## What you are asked to do
Exactly as written, retype the lines that run from the line holding "Tap the Wi-Fi status icon" through the end of the records below. Do not include pictures.

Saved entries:
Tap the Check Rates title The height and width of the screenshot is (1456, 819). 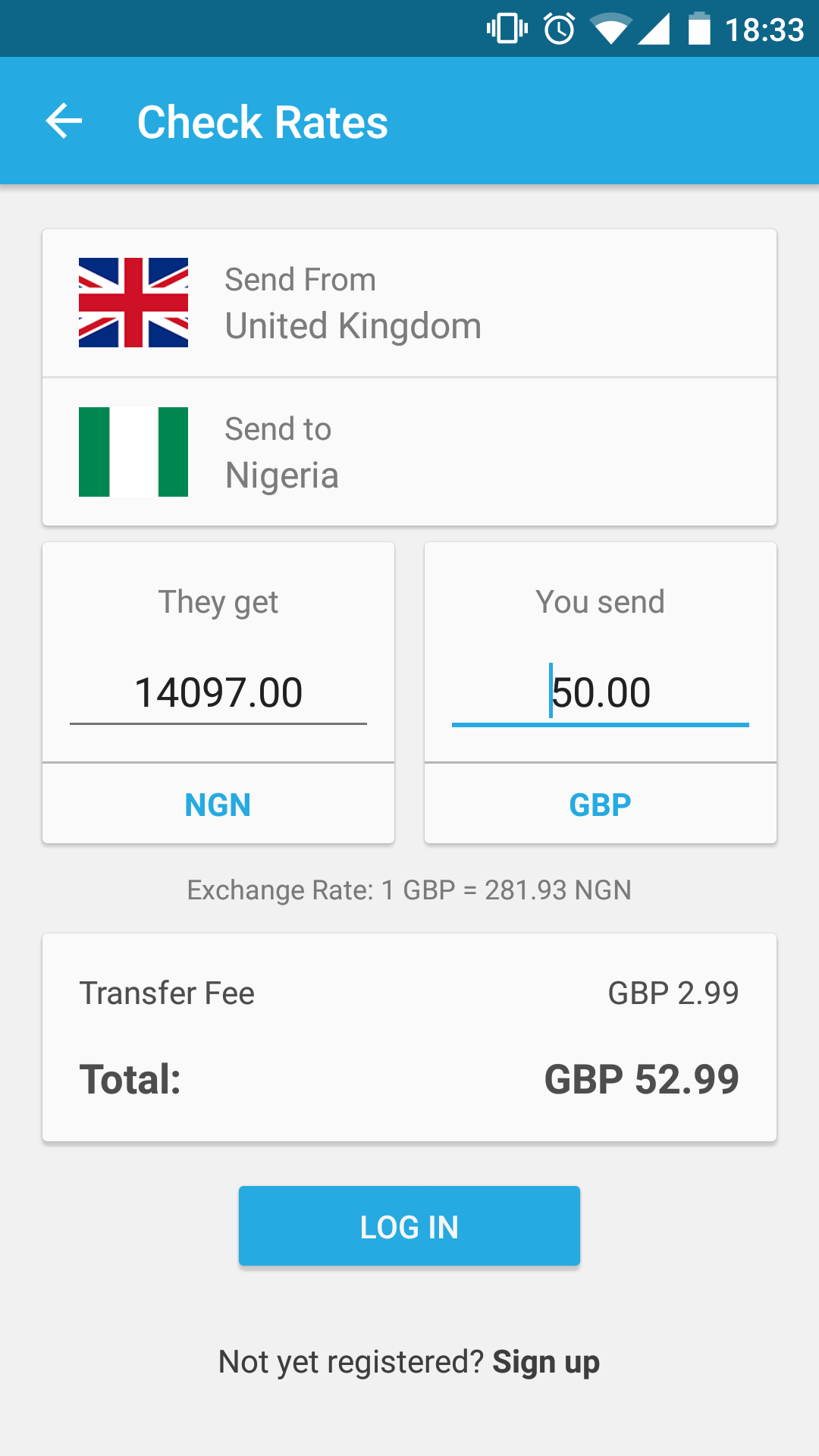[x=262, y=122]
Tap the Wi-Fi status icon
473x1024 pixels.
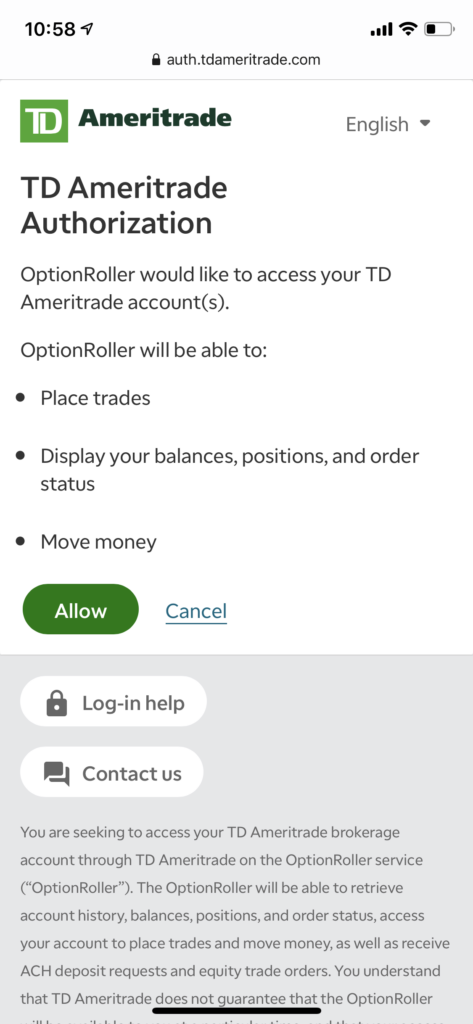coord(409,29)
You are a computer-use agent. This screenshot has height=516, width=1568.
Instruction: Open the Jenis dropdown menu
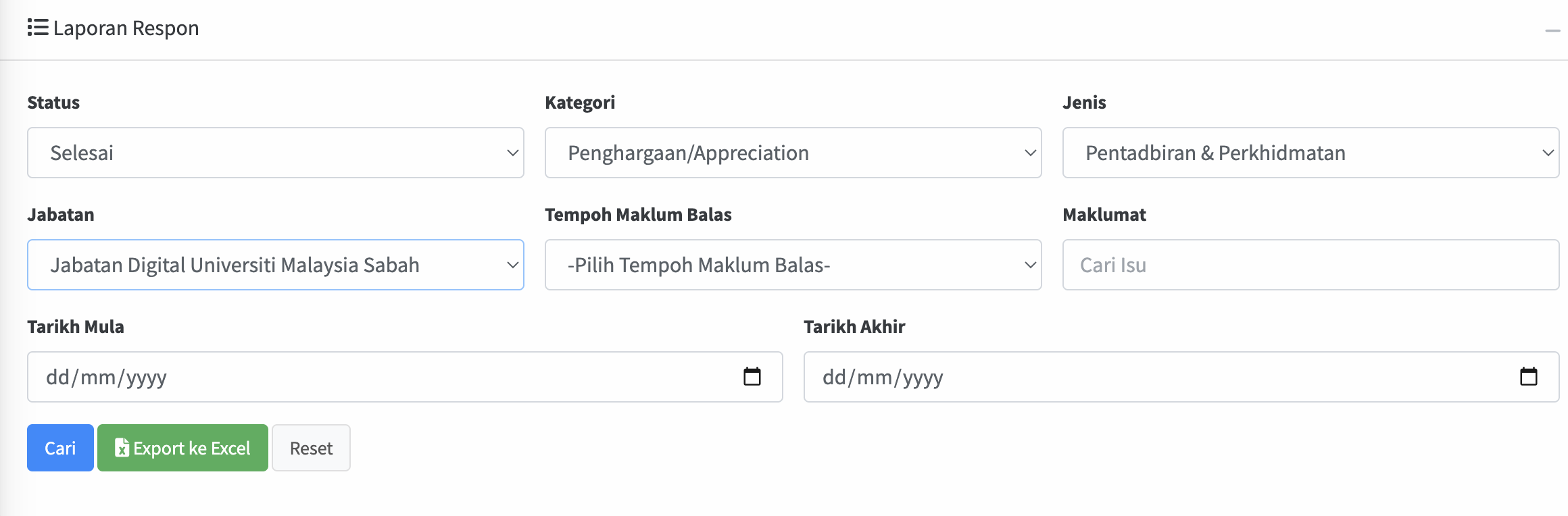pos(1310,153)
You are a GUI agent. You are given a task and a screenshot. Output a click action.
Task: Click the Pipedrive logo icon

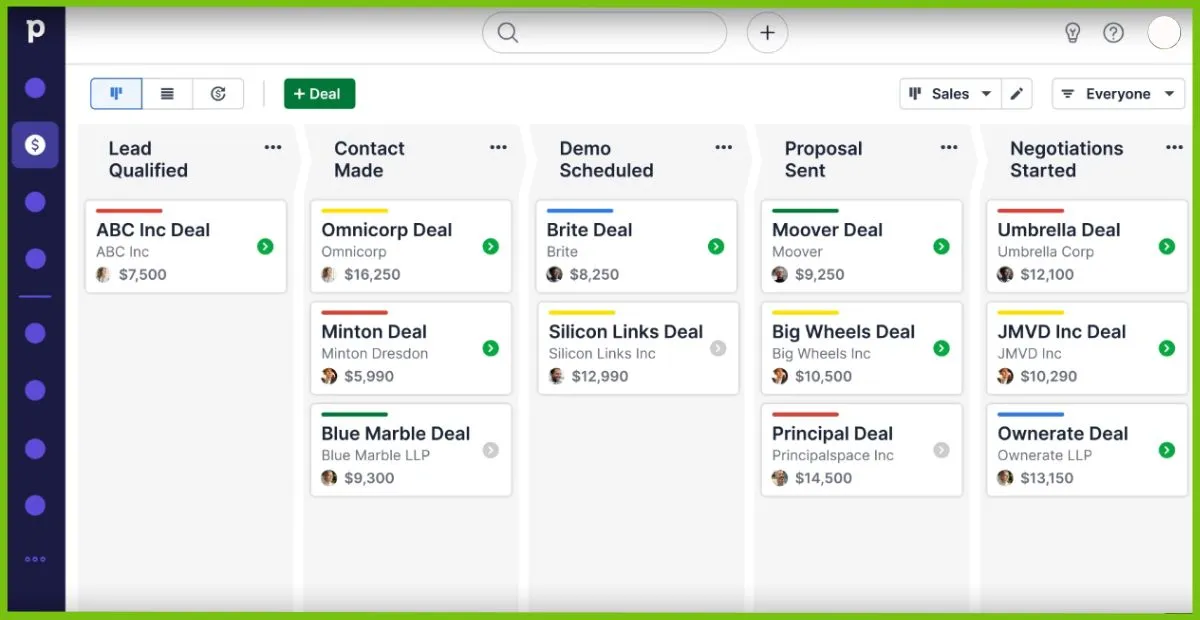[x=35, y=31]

## Solution
Tap the Wi-Fi status icon
473x1024 pixels.
coord(409,29)
You are a computer-use agent. This screenshot has height=516, width=1568.
Instruction: Open the Jenis dropdown menu
pos(1310,153)
You are a GUI agent. You are given a task and a screenshot. Output a click action.
Task: Click the Pipedrive logo icon

[x=35, y=31]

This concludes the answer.